Зачем позволяла ему, моему Рамону, ввязаться в это? Я не знала, не могла его остановить.
Бессилие, беспомощность давили и сокрушали. И еще – мне казалось, что я продолжала слышать песню Рамона – из дальнего, совсем темного угла мастерской. Я зажгла свет – она сидела на полу – маленькая, неповоротливая, с крыльями неспособными унести ее в даль. Материализовавшаяся песня Рамона. Информационный голем – я читала о таких в книгах Никольского. И вот мы создали такого, вместе, Рамон и я. Я знала, что нужно сделать – проткнула палец и накормила Песню своей кровью. Она была похожа на неведомую птицу, на дракона, на котенка с крыльями. На печаль, на тоску, на каменистые пляжи, обросшие раковинами пирсы и ржавые трупы кораблей. Она была живая и теплая. Теплая от моей крови.

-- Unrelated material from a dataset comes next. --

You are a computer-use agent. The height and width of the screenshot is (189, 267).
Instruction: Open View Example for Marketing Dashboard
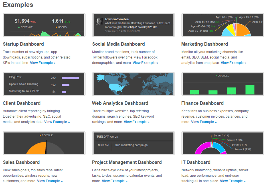pos(233,63)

Песня быстро привыкла ко мне. Ластилась, как котенок. Мы поиграли с ней. Я думала взять ее с собой, домой – но вдруг ее заметит мама, не избежать нового скандала. Я еще раз накормила Песню. Обустроила ей теплое гнездышко из тряпок, в котором она уснула . И ушла.
Утром, я вышла из дома пораньше – чтобы проведать Песню. Но той в гараже не было. Я увидела ее следы – она выбралась наружу через вентиляцию и улетела.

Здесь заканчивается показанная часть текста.